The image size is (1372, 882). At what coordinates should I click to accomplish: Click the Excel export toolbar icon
● ● ●
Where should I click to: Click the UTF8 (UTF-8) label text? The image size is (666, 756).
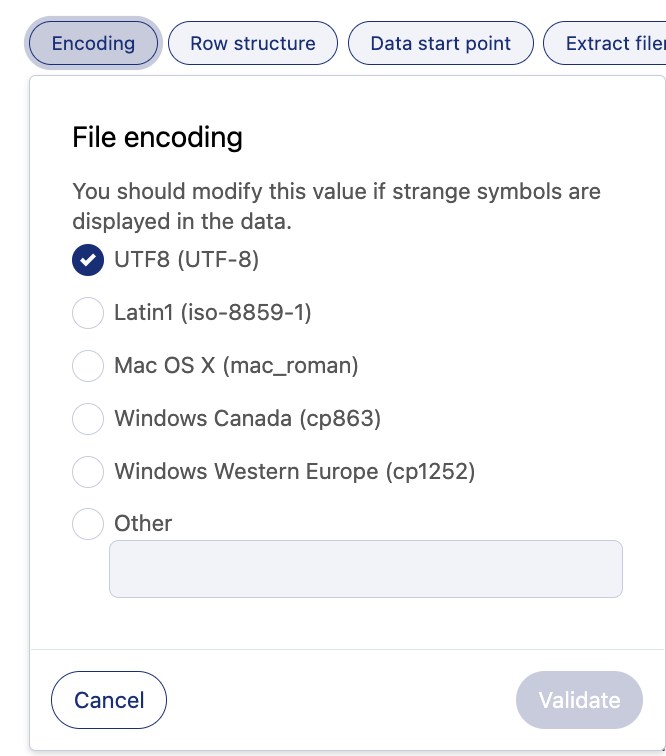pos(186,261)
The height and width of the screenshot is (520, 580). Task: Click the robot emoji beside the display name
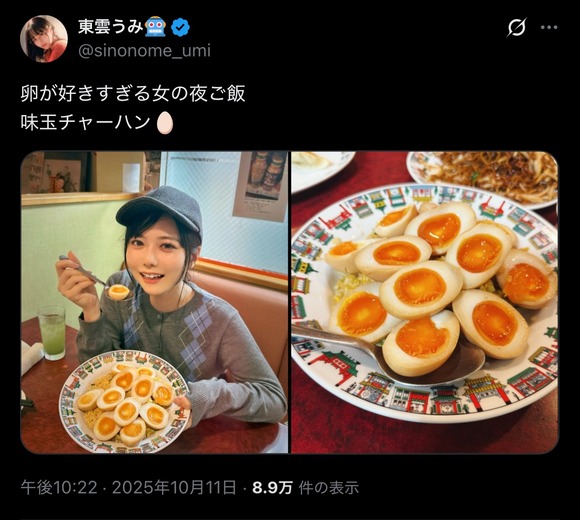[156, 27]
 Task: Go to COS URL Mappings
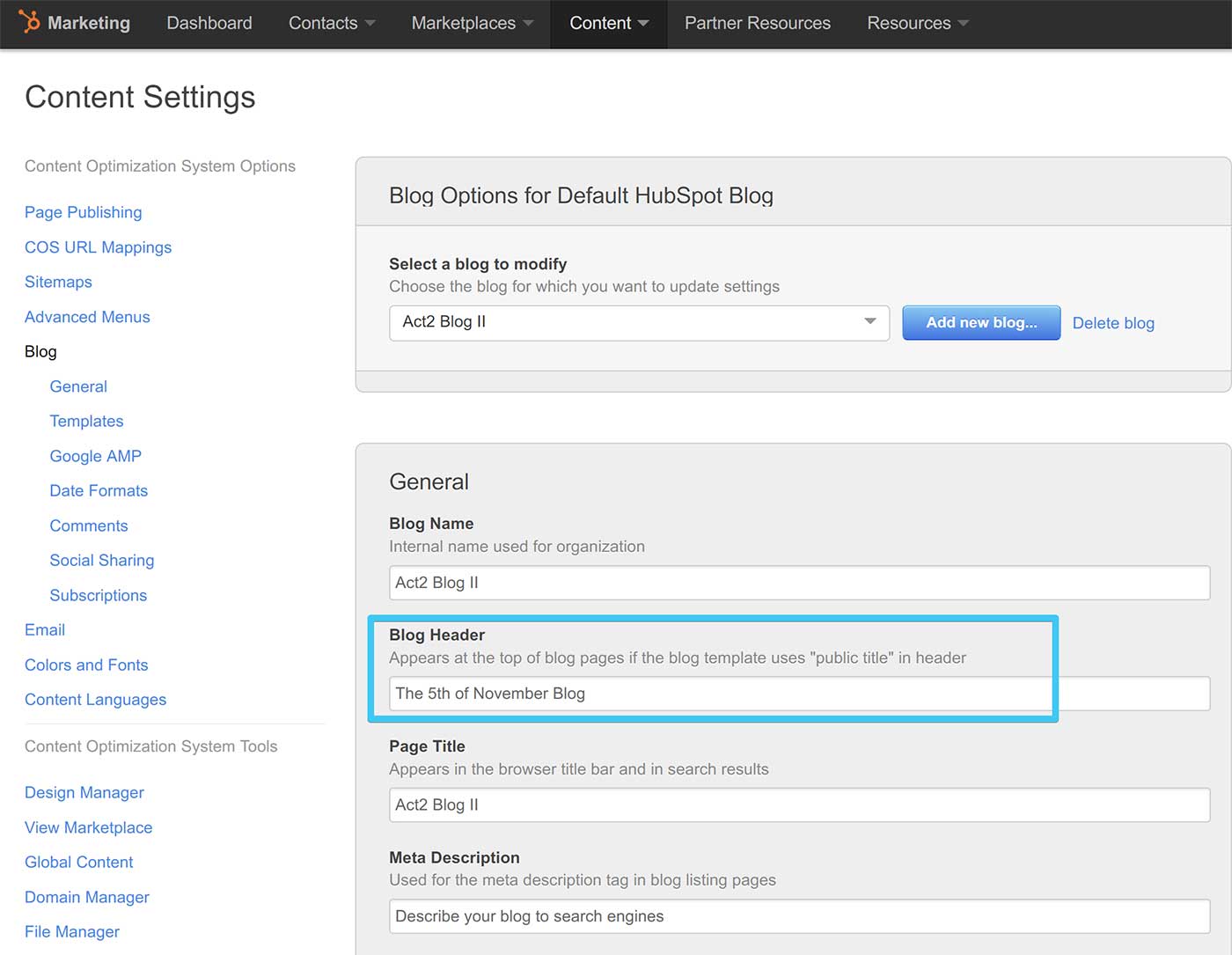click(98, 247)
● ● ●
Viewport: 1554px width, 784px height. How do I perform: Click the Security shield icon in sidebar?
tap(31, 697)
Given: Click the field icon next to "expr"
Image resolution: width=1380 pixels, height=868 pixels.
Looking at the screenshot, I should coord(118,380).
● ● ●
요청:
위 데이터에서 "Given: Click the" 문구가 있는 줄부터 "Looking at the" 문구가 있는 줄까지(두 줄 모두 포함)를 빈 줄은 빼고 Markdown 표로 정리해 주세요. 열 이름은 '번호'와 '데이터 줄'로 하세요.

작업 결과:
| 번호 | 데이터 줄 |
|---|---|
| 1 | Given: Click the field icon next to "expr" |
| 2 | Image resolution: width=1380 pixels, height=868 pixels. |
| 3 | Looking at the screenshot, I should coord(118,380). |